▸ **Exercise data**:
-.-.-
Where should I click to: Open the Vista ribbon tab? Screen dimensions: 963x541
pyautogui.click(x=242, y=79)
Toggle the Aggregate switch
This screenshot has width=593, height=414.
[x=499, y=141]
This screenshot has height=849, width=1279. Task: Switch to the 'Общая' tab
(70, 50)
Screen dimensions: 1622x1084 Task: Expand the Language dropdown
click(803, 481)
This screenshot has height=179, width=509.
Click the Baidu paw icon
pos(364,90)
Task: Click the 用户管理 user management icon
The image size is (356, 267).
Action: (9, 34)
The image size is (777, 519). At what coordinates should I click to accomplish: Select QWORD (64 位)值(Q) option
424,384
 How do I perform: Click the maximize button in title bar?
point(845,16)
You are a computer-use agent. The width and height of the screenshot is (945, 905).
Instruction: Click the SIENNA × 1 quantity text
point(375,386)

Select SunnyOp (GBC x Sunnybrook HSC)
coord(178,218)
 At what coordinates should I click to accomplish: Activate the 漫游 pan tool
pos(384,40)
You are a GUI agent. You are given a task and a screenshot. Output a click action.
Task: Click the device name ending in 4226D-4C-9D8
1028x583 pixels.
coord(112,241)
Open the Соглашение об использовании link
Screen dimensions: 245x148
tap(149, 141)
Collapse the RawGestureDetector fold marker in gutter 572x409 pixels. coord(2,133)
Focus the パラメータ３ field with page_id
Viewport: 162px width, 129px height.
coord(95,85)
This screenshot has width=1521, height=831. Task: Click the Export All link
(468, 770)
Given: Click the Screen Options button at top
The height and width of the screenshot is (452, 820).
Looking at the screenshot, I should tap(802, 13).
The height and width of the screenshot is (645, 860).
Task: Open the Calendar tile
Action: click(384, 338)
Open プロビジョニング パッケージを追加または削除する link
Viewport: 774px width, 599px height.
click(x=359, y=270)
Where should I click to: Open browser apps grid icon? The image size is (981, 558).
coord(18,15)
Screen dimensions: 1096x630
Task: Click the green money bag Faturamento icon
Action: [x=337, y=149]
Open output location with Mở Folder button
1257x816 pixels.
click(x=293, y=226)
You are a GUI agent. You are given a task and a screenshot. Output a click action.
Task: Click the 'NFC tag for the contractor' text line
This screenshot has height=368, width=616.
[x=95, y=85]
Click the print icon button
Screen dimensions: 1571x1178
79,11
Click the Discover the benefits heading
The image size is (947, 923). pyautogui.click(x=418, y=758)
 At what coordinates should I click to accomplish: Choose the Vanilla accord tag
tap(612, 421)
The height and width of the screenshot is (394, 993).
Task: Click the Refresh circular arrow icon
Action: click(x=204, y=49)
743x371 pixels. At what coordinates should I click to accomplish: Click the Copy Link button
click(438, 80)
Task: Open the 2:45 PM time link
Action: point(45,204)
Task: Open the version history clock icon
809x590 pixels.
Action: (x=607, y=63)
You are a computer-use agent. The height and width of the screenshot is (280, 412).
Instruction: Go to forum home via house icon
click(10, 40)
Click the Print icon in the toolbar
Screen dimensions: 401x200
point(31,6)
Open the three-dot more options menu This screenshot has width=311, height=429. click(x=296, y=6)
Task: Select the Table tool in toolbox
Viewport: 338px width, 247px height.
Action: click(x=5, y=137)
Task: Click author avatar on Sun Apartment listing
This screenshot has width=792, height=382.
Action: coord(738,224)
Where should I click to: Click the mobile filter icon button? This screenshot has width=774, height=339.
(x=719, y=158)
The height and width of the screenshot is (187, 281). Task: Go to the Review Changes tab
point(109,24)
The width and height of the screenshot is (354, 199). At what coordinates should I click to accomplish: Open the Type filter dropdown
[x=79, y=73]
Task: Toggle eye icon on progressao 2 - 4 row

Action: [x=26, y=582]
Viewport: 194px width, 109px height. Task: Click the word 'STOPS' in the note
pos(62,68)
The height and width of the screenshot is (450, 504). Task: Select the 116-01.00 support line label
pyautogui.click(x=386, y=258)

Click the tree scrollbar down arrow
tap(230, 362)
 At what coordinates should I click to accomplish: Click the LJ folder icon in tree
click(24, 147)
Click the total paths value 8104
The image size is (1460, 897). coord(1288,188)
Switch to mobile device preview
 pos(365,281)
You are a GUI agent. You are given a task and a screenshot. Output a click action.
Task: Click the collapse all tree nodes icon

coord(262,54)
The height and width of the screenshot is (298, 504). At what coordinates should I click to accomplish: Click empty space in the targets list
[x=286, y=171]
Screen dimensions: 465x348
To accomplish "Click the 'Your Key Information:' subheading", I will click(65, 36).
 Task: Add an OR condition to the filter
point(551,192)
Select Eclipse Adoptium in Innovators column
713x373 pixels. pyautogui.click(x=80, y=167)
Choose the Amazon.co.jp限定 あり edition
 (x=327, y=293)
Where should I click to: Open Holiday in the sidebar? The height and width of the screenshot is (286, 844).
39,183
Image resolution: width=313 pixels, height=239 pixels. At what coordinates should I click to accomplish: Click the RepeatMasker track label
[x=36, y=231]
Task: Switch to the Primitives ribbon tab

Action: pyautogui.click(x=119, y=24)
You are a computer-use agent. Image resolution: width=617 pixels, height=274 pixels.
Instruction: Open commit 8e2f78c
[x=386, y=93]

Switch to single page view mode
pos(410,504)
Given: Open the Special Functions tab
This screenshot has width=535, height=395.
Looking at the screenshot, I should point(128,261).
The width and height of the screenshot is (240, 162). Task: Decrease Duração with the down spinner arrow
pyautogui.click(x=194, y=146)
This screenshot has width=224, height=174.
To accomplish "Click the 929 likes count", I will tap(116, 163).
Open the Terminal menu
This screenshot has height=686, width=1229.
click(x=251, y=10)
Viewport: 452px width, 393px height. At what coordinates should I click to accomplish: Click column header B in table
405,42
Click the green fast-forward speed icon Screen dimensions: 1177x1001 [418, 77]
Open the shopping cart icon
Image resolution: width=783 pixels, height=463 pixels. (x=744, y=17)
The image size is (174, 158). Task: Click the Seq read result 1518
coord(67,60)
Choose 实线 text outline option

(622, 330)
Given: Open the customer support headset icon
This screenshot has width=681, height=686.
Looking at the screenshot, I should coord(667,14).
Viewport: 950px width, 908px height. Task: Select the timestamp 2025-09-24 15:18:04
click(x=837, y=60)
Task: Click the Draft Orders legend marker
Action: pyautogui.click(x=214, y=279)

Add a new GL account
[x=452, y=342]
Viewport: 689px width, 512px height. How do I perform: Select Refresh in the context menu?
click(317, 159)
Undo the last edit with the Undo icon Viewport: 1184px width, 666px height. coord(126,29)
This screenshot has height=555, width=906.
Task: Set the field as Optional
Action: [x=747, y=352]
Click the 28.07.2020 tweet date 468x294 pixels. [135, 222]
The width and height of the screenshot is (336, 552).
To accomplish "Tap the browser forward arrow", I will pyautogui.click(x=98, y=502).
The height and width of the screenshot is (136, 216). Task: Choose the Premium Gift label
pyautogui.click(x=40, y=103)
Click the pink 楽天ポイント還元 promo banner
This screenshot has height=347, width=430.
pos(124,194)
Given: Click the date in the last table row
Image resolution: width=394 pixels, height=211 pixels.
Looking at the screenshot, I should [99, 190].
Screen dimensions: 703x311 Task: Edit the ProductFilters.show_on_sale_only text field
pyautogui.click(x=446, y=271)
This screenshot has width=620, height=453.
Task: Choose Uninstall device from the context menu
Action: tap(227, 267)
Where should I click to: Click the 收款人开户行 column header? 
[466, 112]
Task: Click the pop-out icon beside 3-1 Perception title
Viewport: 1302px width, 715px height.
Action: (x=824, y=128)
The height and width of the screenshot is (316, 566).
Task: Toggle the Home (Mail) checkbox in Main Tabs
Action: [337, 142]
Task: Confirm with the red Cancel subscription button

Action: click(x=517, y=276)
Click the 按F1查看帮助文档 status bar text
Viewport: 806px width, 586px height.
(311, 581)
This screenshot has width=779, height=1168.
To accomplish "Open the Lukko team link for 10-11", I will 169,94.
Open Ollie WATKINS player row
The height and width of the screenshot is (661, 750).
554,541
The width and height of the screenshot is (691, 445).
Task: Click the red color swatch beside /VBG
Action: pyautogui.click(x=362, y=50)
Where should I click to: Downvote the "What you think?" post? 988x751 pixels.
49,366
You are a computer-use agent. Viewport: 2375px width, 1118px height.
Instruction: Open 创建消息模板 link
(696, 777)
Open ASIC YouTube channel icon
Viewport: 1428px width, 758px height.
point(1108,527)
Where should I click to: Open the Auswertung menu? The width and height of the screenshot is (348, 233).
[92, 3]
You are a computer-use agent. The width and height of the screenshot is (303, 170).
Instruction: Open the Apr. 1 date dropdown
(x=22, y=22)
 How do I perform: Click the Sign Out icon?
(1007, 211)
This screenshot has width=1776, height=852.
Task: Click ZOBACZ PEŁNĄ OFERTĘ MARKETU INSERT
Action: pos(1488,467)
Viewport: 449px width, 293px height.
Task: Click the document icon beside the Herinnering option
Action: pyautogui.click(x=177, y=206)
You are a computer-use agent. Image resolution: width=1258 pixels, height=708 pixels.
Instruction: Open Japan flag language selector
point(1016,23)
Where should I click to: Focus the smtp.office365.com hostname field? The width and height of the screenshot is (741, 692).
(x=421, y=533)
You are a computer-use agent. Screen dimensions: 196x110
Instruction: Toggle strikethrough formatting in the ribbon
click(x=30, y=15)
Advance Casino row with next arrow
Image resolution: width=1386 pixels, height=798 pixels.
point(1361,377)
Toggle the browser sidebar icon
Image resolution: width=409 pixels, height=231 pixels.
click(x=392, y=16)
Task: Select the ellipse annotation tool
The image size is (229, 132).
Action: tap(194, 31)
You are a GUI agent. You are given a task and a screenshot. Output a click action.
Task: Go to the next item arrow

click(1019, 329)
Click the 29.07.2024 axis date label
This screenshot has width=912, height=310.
-.-.-
▸ **Assignment**:
The answer should consist solely of the lines from the first line above through the one with "is (945, 905).", both included, repeated exactly.

▸ **Result for this task**:
Where should I click to: Open the Vista ribbon tab? Screen dimensions: 963x541
pyautogui.click(x=242, y=79)
Toggle the Aggregate switch
This screenshot has width=593, height=414.
[x=499, y=141]
This screenshot has height=849, width=1279. Task: Switch to the 'Общая' tab
(70, 50)
Screen dimensions: 1622x1084 Task: Expand the Language dropdown
click(803, 481)
This screenshot has height=179, width=509.
Click the Baidu paw icon
pos(364,90)
Task: Click the 用户管理 user management icon
The image size is (356, 267).
Action: (9, 34)
The image size is (777, 519). At what coordinates should I click to accomplish: Select QWORD (64 位)值(Q) option
424,384
 How do I perform: Click the maximize button in title bar?
point(845,16)
You are a computer-use agent. The width and height of the screenshot is (945, 905).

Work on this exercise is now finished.